Frenċ spent most of his life working in the fields. When he returned home, he used to find a lot of people, coming all walks of life, waiting for him. They would seek his counsel and were eager to listen to his advice and to elicit from him prayers for their needs.
He combined his old knowledge in old medicinal herbs, his prayers and his faith in Our Lady for his cures, and his reputation spread rapidly throughout the entire Maltese Islands and even abroad.

Very often he would anticipate the questions that people were going to pose to him. He even disclosed to some of his visitors incidents from their own past, especially their past wrongdoings. A reprimand and a call for repentance would normally follow, often followed by a short prayer in rhyme. In some cases he even is said to have foretold the future.

==Frenċ in Court==
Frenċ, who never studied medicine and never worked in a medical environment, was considered by many inhabitants of the Maltese Islands as a healer of body and soul.
On 6 August 1966, Frenċ was interviewed by the late Charles Arrigo on Malta's cable radio system which was then run by Rediffusion. In this interview Frenċ stated, that certain members of the medical profession were skeptical of what he was doing. He was even taken to court where, on 11 June 1938, he was charged with unauthorized medical practice. Although found guilty, he was not fined anything, due to his clean conduct.
This incident did not stop the public from continuing to visit Frenċ, who under constant police surveillance refused to accept any visitors.

===A Loophole===
Someone informed Frenċ about a loophole in the law: he could see people who were accompanied by a medical certificate, indicating, amongst other things, what treatment was required from him; e.g. massage of the feet. Eventually the medical profession and the law decided to let Frenċ continue with his practice, even without the need of a medical certificate. He never accepted any money from his visitors; all donations were passed over to Ta' Pinu Sanctuary.

==Frenċ and George Preca==
Although Frenċ was never keen to cross the channel to Malta, whenever he did so, he was always inundated with several requests to visit the homes of sick people. Frenċ always did his utmost to accommodate such requests.

Frenċ had deep respect for George Preca. They knew each other. On one occasion, when Frenċ went on one of his trips to Malta, we have an account by Frenċ's sister, Filippina, of an encounter with Preca. Preca requested Frenċ to accompany him for some visits to sick people. Filippina recounts how Frenċ and Preca went on these visits walking along the streets hand in hand.

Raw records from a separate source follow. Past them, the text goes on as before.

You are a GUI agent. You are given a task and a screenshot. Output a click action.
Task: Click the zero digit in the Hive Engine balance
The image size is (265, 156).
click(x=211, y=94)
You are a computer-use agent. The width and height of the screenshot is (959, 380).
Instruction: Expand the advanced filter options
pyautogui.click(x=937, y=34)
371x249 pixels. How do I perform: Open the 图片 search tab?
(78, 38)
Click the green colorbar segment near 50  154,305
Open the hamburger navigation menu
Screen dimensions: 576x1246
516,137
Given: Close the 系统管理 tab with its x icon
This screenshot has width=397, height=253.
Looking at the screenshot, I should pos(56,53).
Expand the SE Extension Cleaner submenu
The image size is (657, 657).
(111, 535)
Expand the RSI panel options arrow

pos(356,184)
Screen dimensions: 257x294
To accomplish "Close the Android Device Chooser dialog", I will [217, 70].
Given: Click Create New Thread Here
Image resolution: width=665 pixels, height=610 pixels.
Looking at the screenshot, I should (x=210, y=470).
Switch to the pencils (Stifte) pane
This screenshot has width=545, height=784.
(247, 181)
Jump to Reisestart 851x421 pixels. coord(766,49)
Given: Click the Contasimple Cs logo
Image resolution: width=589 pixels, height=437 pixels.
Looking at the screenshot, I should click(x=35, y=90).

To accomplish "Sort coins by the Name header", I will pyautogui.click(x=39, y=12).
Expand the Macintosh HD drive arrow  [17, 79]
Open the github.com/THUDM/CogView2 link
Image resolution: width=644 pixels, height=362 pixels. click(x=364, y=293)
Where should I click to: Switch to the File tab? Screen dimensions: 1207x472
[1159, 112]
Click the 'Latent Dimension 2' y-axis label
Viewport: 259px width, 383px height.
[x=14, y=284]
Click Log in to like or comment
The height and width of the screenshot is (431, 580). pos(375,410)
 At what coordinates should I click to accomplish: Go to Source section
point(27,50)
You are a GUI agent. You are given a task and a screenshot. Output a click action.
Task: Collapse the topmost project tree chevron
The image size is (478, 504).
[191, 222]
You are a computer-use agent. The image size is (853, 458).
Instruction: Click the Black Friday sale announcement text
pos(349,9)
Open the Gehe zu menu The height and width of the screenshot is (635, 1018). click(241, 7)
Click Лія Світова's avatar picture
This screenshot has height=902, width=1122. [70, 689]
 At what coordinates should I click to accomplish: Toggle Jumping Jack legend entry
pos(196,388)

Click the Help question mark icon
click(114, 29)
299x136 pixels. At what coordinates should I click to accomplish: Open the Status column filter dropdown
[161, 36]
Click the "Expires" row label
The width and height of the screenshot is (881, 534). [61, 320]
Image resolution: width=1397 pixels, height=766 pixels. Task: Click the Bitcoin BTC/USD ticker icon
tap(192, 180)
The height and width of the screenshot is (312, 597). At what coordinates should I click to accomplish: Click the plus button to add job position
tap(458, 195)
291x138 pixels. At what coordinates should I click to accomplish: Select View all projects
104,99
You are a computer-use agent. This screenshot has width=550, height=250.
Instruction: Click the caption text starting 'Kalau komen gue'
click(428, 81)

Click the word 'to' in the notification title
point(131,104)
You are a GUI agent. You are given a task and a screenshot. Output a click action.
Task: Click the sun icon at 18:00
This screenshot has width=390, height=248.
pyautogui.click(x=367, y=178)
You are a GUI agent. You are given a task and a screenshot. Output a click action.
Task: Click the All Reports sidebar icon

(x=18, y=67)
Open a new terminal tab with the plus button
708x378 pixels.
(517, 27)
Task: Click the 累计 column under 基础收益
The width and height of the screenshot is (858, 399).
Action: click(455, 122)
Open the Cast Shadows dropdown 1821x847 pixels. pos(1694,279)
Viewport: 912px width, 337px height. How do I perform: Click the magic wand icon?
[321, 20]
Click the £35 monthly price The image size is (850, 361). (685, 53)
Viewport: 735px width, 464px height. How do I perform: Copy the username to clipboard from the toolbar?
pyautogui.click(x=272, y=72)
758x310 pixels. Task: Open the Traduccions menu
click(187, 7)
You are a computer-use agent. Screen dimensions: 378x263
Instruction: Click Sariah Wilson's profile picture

One of his last wishes was that a small hill in front of the church be adorned with statues denoting the fourteen stations of the cross. This wish was fulfilled and today both the church and the stations are visited by thousands of pilgrims each year.

Frenċ died on 19 May 1967 in the same house that he was born in.

People today still go to the village of Għarb and visit the house where Frenċ lived. His house has been converted into a historical and folklore Museum.

==Monument to Frenċ tal-Għarb==
On August 29 of 2003, the late President Guido de Marco unveiled a monument to Frenċ tal-Għarb.
A number of poems were read by Jonathan Mintoff, Noel Fabri and Lorna Cassar, together with musical pieces by the Mosta Scout Group, a talk on Frenċ's life by historian Rev. Dr Joseph Bezzina and some testimonial to a cure through the intercession of Frenċ tal-Għarb. The life-size monument, by the Gozitan sculptor Alfred Camilleri Cauchi, was cast in bronze at the Bonvicini brothers' foundry in Verona, Italy. The monument was blessed by the local archpriest, Mgr Carmelo Gauci. Għarb mayor David Apap, Fr Bezzina and former President de Marco made speeches for the occasion.